Sometimes, coder skill is meaningless. If you have developers and architects and all those other job titles involved in software development who actually work for the government because, at least in part, they are proud to serve their country...then you get better software.

Government software should be created by government employees, not contractors.

Now I'll go back to my place in the 1950s, where I'm sure many of you will say I belong.

Don't blame the contractors...

[retech]

At least not 100%. You can blame the many headed beast they have to answer to. With every dept. head feeling they have to justify their existence by exerting power in the form of conflicting demands. Also add to this rule sets for compliance that are decentralized and NOT overseen by people who know how to program (generally) but instead know how to be gov't administrators. So compliance will often mean having internal conflicts as to what an application can do.

This is really about government controls run a muck.

NOT Confirms.

[Atzanteol]

Concludes, not confirms. Studies do not confirm anything (unless done by Netcraft).

Re:Contractors

[geekoid]

1. See, that's the PROBLEM with the private sector. One you can just fire people, you end up with an entrenched attitude of 'Do what I say or else'. Which is fine for a genius like you, but mostly you end up with a high turn over rate.
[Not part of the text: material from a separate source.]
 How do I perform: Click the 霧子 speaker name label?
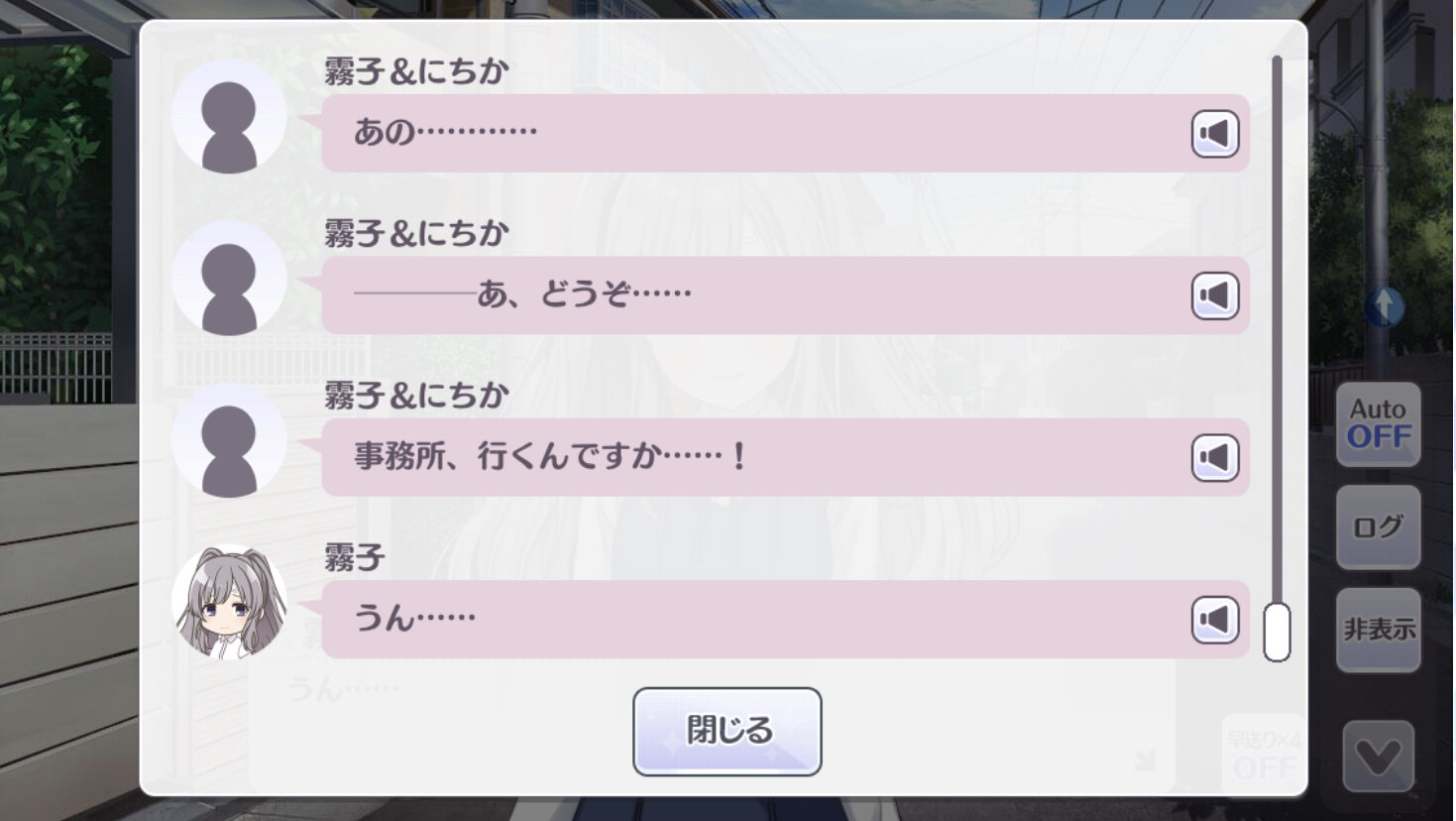pos(354,557)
Making it difficult mean people can speak up. They can tell a bureau chief why they are wrong and not get fired. THIS is what bring quality, depth of knowledge, and honest opinions and view out into the open.

Contrary to what a lot of people thing, it isn't impossible to fire someone. It make take time, becasue they treat their employees like that are human beings

2. the wages aren't horrible. I could make 30% more in the private sector, but my benis are solid, and I like having a life.

The rest of your post is just ignorant. I've seen peopel get fired. It went like this

1) Bad review with detailed list of whats wrong* I've seen people change the work attitude at this point and become better employees.

2) Verbal warning after 3 months. *again,. seen poeple change at this point

3) written warning - never seen anyone recover from here

4) out the door. 3-6 months, and this includes union.

What really helps is the 9 months grace period. Frankly, if you are lazy, you won't make it 9 months without the become obvious.